For Murphy, being able to aid a fellow artist in the writing journey is first about the story, before the first step into the world of publishing is contemplated. Murphy helps writers with that side of the business, too. But at the heart of it all is story. Murphy draws on her life experience when she says to writers, "If you love to write, write it for yourself first. Don't be afraid of the white space on your computer screen. Let your story lead you."

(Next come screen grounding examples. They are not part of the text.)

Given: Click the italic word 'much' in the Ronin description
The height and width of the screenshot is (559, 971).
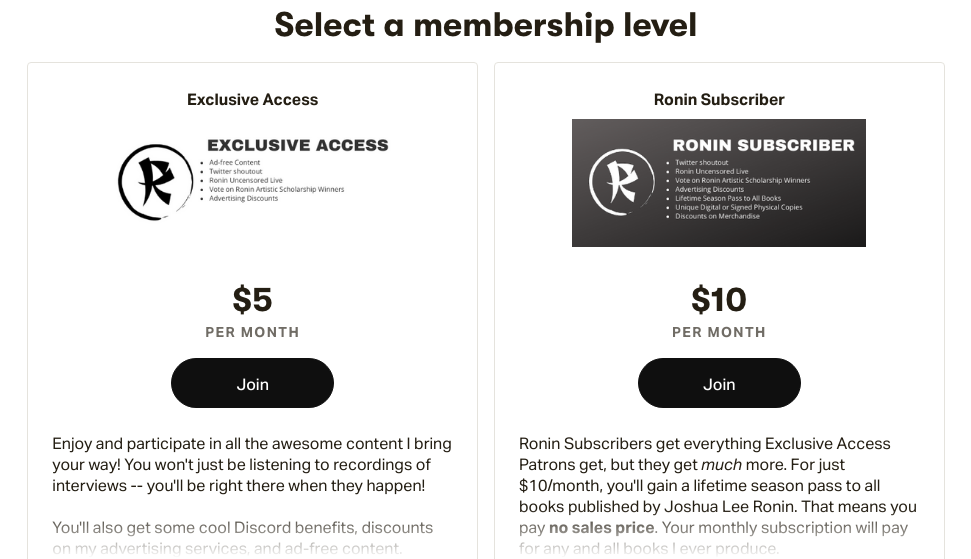Looking at the screenshot, I should click(x=720, y=464).
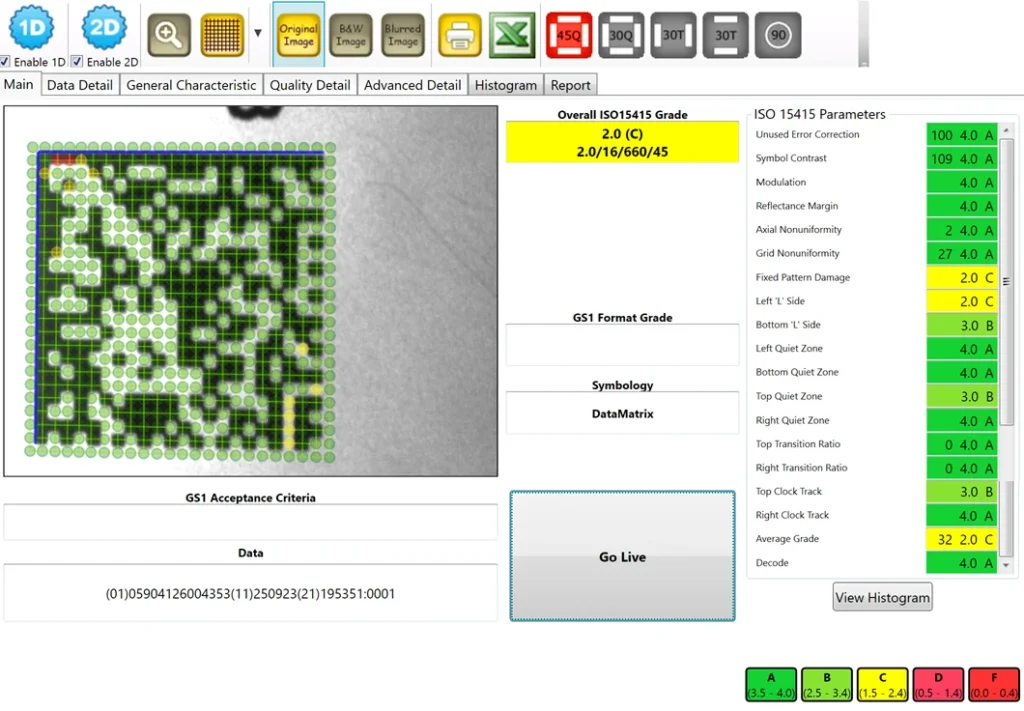
Task: Click the print icon
Action: pos(458,34)
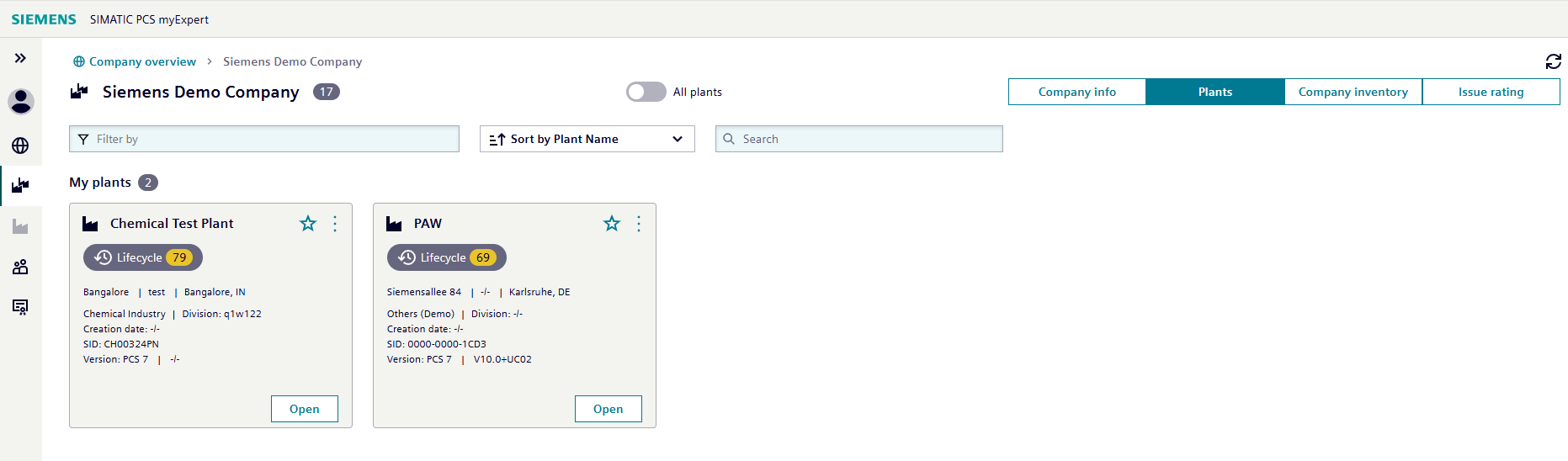Viewport: 1568px width, 461px height.
Task: Open the PAW card three-dot menu
Action: click(639, 223)
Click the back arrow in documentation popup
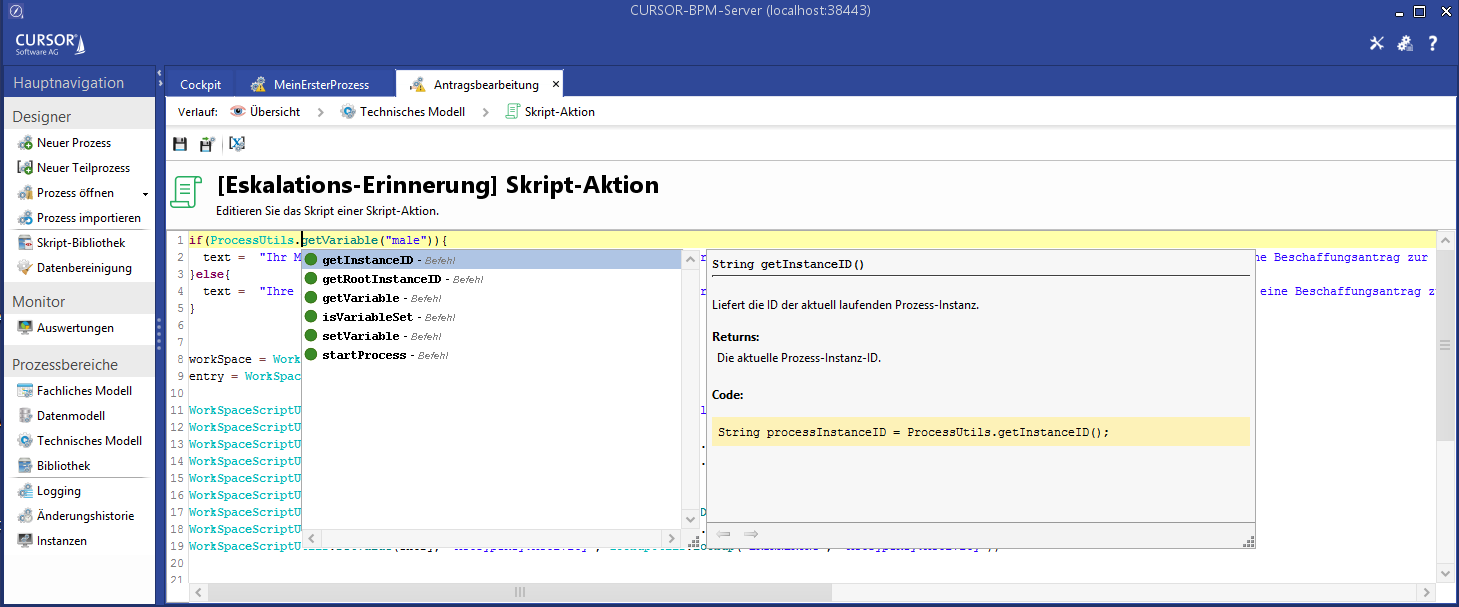This screenshot has height=607, width=1459. (724, 535)
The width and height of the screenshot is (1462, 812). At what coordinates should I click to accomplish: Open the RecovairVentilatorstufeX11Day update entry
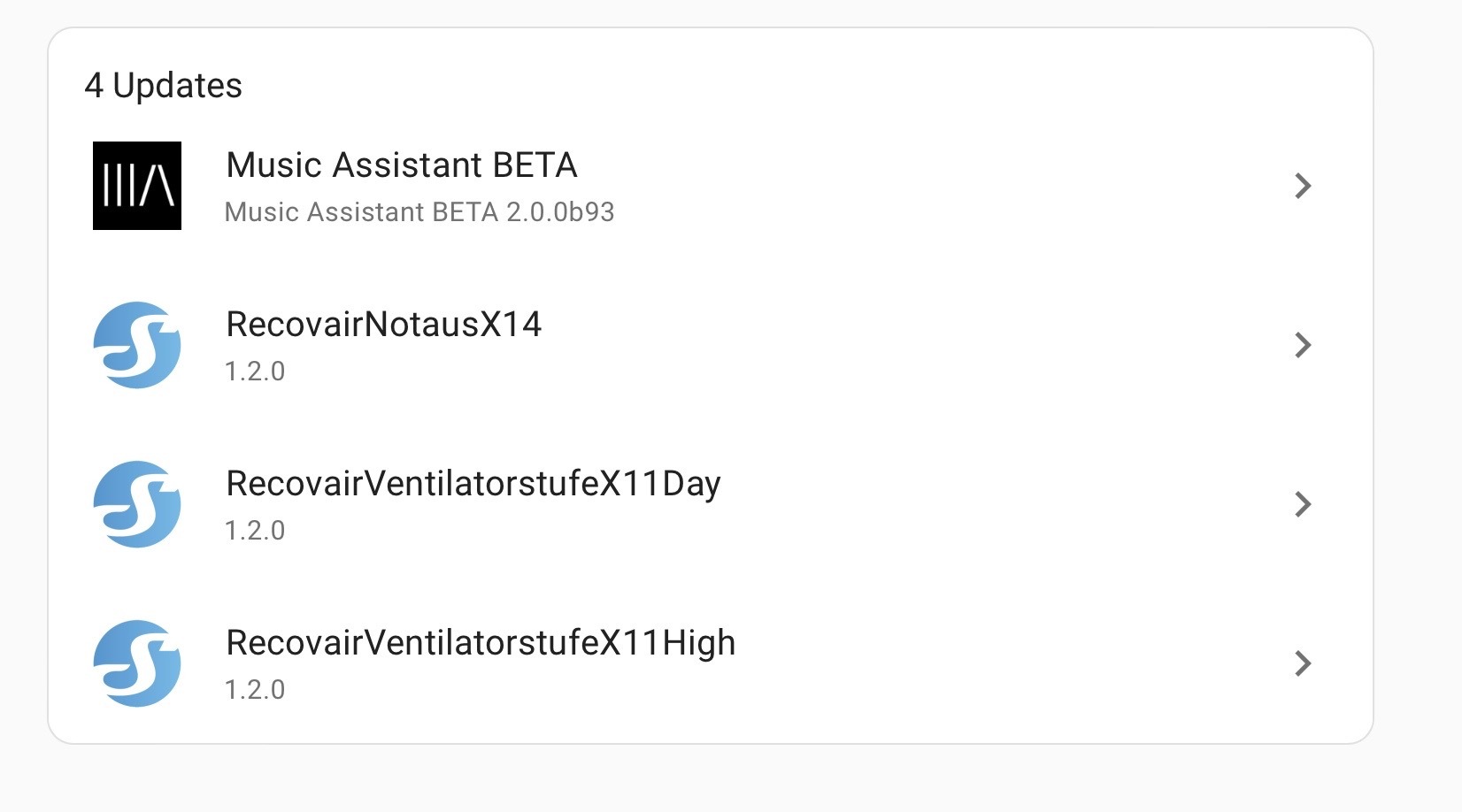click(473, 484)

Most stories Murphy pursues find their origins in the struggle for justice or understanding, for tenderness and truth to emerge against the odds. Perhaps that's why she chooses to tackle projects deemed "difficult" by those around her. For example, Murphy's younger son Darren lost his wife to a battle with cancer several years ago, and her young grandson was vocal about his distrust of the situation, his pain. These moments formed the storyline for If You Believe, a tale for children about Santa Claus and celebrating the people we love who die.
Stepping out to tell stories that will help others is the core of Murphy's journey. Her oldest son Ryan, creator of hit television shows including Glee and American Horror, directly inspires Murphy to explore how her work might have the same impacts as the work Ryan does on Glee especially. Murphy recalls the time she was contacted by the director of a national crisis hotline following an episode of Glee addressing the seriousness of teen suicide; the director shared with Murphy a record number of calls came in thanks to Glee putting forth a call to action, and hope.
It's a life-giving passion to learn, connect and triumph over obstacles that makes Murphy fearless. "I consider myself lucky that I'm still in a learning mode," she says, clearly not ready to call it quits any time soon. Despite hardships and hurdles in life and in writing, courage for the journey was always there for Murphy. "Life is about learning and, sometimes, starting over."